The red curve is the cubical parabola $$y = x^3$$. The moving blue curve shows all the involutes of the red curve. Each involute has a cusp where it hits the $$x$$ axis, except when it hits the origin. This cusp should be a cusp of order 5/2. Indeed, you can see that both branches are convex from the same side! The challenge is to prove that these involutes have cusps of order 5/2 where they hit the line $$y = 0$$. A cusp of order 7/2 would also have two branches that are convex on the same side!

The involutes also have a less pointy cusp where they hit the red curve $$y = x^3$$. Like the cusp in the tractrix, this should be a cusp of order 3/2, also known as an ordinary cusp.

Marshall Hampton's animated gif is a beautiful 21st-century version of Arnol'd's hand-drawn picture:

The 'perestroika' is the strange thing that happens when the involute crosses the origin.

If you're wondering why a generic involute of the cubical parabola has two cusps, this animation by Simon Burton may help:

Hints

Arnol'd gives this hint:

HINT. The curvature centers of both branches of the involute, which meet at the point of the inflectional tangent, lie at the inflection point, hence both branches have the same convexity (they are both concave from the side of the inflection point of the boundary).

That's not what I'd call crystal clear!
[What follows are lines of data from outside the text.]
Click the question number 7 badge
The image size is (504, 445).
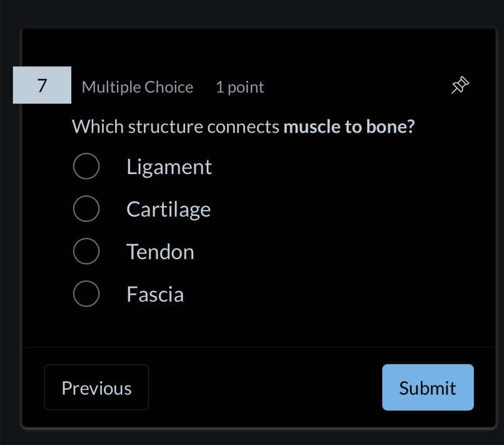[x=41, y=86]
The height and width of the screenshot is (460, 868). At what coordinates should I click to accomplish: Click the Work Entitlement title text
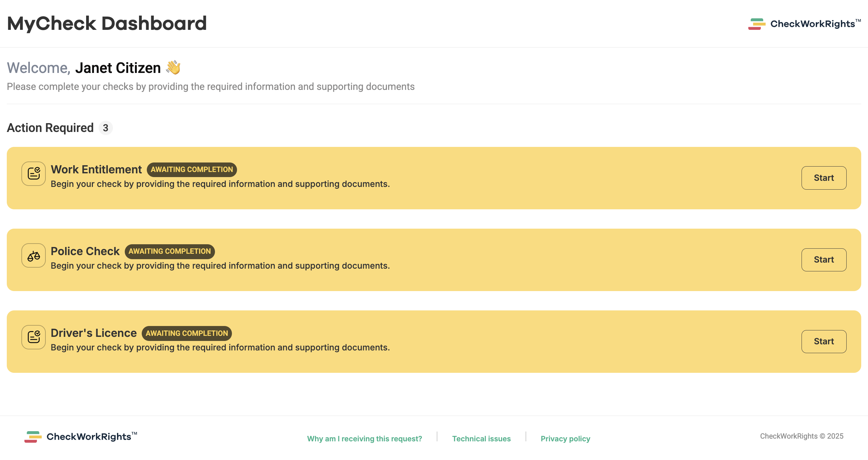(96, 170)
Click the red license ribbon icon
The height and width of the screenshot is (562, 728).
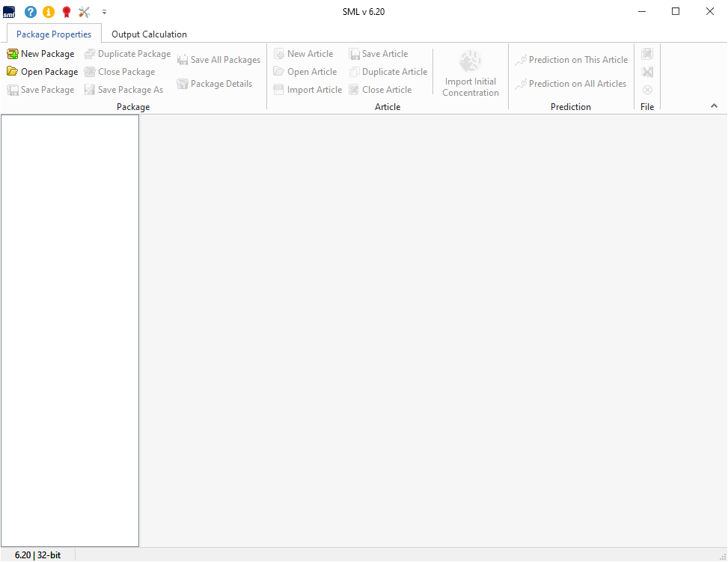pyautogui.click(x=67, y=12)
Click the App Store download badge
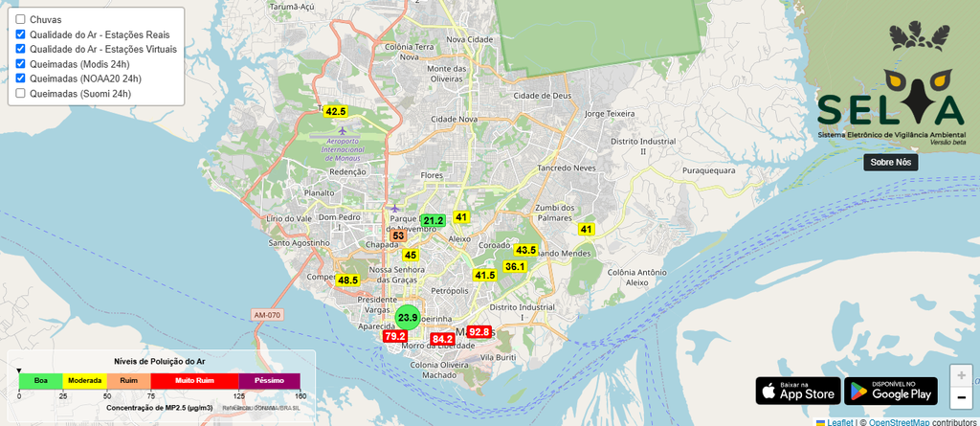 click(x=798, y=391)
However, I now understand what he means by the two 'branches' of the involute. They come from how you need to change the rules of the game as the free end of your string crosses the line $$y = 0$$. Remember, I wrote:

If you nail your string down at $$x = -1, y = -1$$, your string will have to start out above the curve $$y = x^3$$. But when the free end of your string crosses the line $$y = 0$$, the story changes. Now your string will need to go below the curve $$y = x^3$$.

When the rules of the game change, he claims there's a cusp of order 5/2 in the involute.

Here's one more hint. Wikipedia says that if we have a curve

$$C :\mathbb{R} \to \mathbb{R}^2$$

parametrized by arclength, so

$$|C^\prime(s)|=1$$

for all $$s$$, then its involute is the curve

$$D :\mathbb{R} \to \mathbb{R}^2$$

given by

$$D(s) = C(s)- s C^\prime(s)$$

Strictly speaking, this must be an involute. Can you see how it cleverly handles the funny situations I described, where the involute fails to be smooth?